#### [INSTRUCTION 1]
List every name in the bevel patch that is immediately followed by an opening parenthesis.
#### [INSTRUCTION 2]
Reproduce the bevel patch text between "Fix Bevel intersection" and "const float d2[3])", inclusive.

#### [SOURCE EXTRACT]
Fix Bevel intersection continuity.

This patch from Henrik Dick improves the continuity between the
grid forming corners and the edge polyons on multisegment bevels.
For details, see patch D13867.

1 files changed, 112 insertions, 32 deletions

diff --git a/source/blender/bmesh/tools/bmesh_bevel.c b/source/blender/bmesh/tools/bmesh_bevel.c
index 2f471bf0b81..55c63a13efb 100644
--- a/source/blender/bmesh/tools/bmesh_bevel.c
+++ b/source/blender/bmesh/tools/bmesh_bevel.c
@@ -451,6 +451,16 @@ static bool nearly_parallel_normalized(const float d1[3], const float d2[3])
   return compare_ff(fabsf(direction_dot), 1.0f, BEVEL_EPSILON_ANG_DOT);
 }
 
+/**
+ * calculate the determinant of a matrix formed by three vectors
+ * \return dot(a, cross(b, c)) = determinant(a, b, c)

#### [SOURCE MATERIAL]
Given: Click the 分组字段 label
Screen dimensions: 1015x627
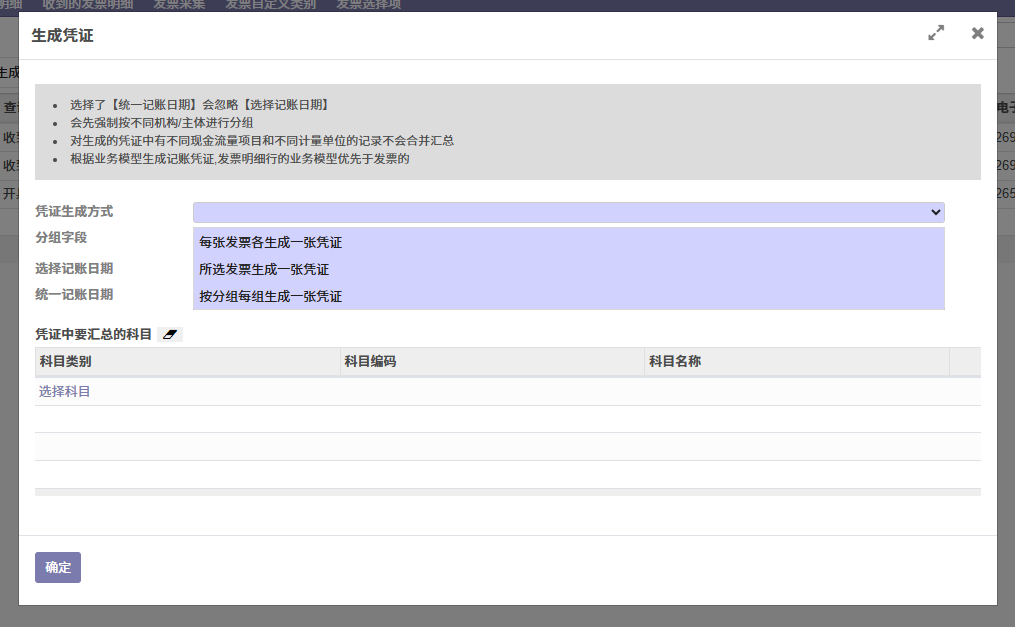Looking at the screenshot, I should click(61, 237).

#### [RESULT 1]
nearly_parallel_normalized
compare_ff
fabsf
dot
cross
determinant

#### [RESULT 2]
Fix Bevel intersection continuity.

This patch from Henrik Dick improves the continuity between the
grid forming corners and the edge polyons on multisegment bevels.
For details, see patch D13867.

1 files changed, 112 insertions, 32 deletions

diff --git a/source/blender/bmesh/tools/bmesh_bevel.c b/source/blender/bmesh/tools/bmesh_bevel.c
index 2f471bf0b81..55c63a13efb 100644
--- a/source/blender/bmesh/tools/bmesh_bevel.c
+++ b/source/blender/bmesh/tools/bmesh_bevel.c
@@ -451,6 +451,16 @@ static bool nearly_parallel_normalized(const float d1[3], const float d2[3])